Element and text location data |
==================================================
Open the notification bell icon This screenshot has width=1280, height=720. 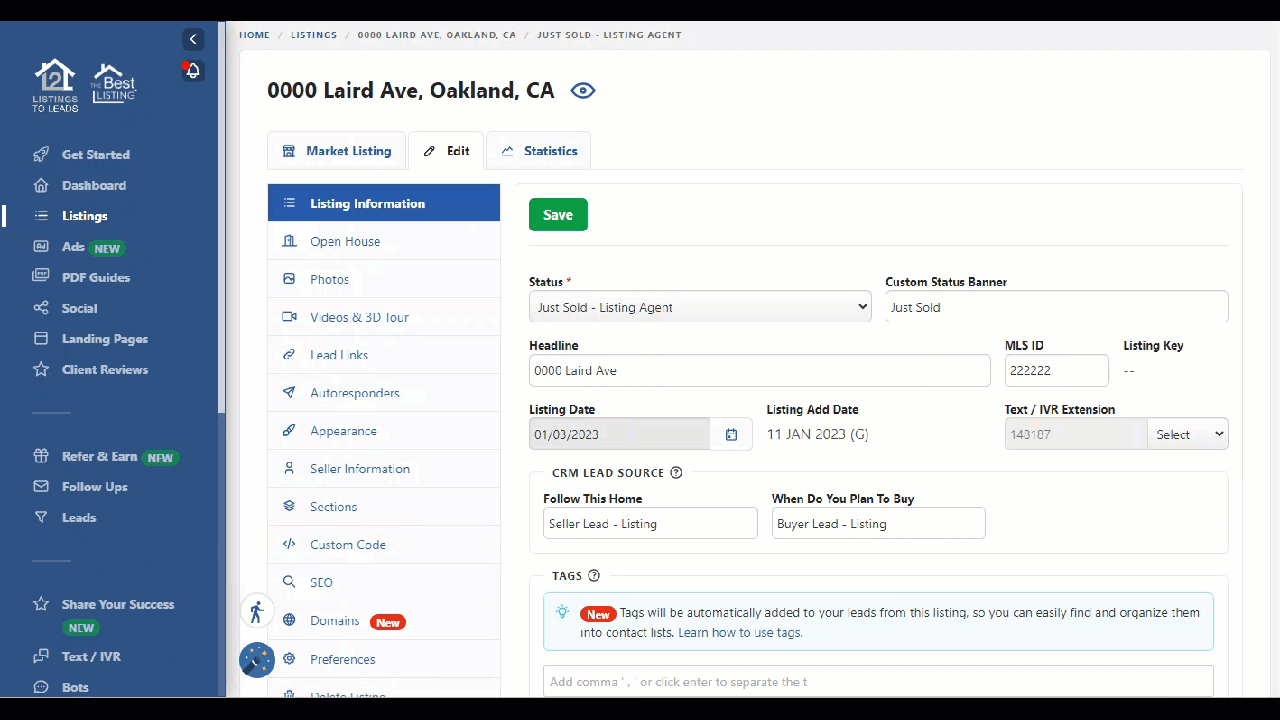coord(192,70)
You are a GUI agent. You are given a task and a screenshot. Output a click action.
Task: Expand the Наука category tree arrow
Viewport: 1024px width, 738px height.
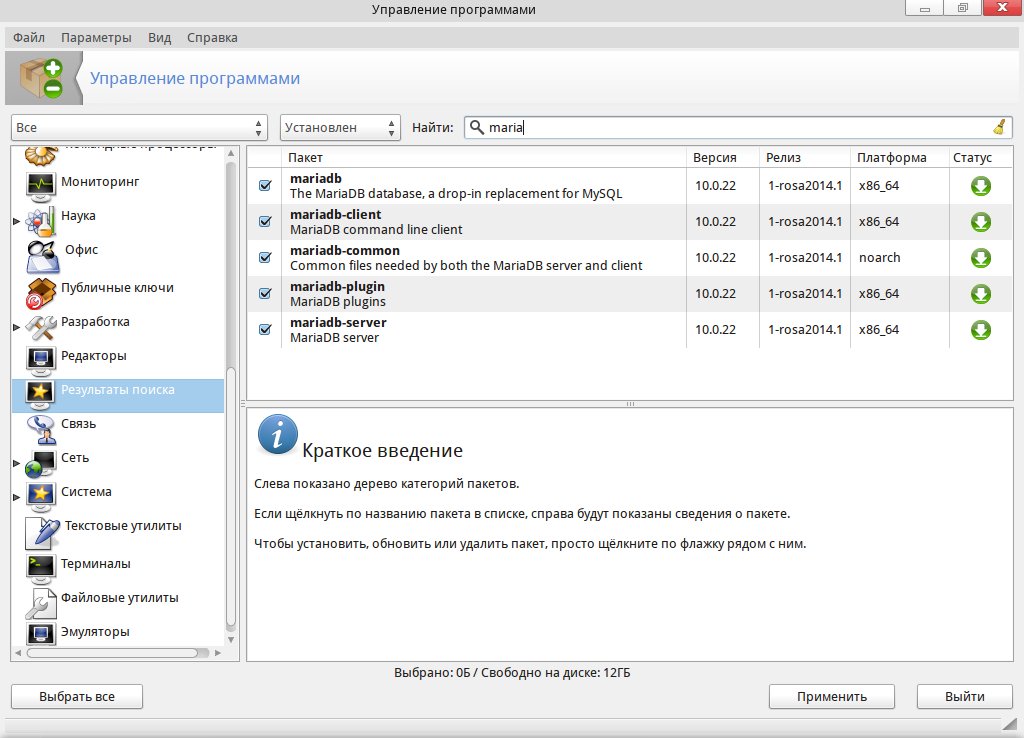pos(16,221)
==================================================
SHORT TASK |
Copy out, word for word, the stretch of the records from the line containing "You are a GUI" through the end of the records, omitting the pictures.

EXPECTED ANSWER |
You are a GUI agent. You are given a task and a screenshot. Output a click action.
Task: Expand the Наука category tree arrow
Viewport: 1024px width, 738px height.
pos(16,221)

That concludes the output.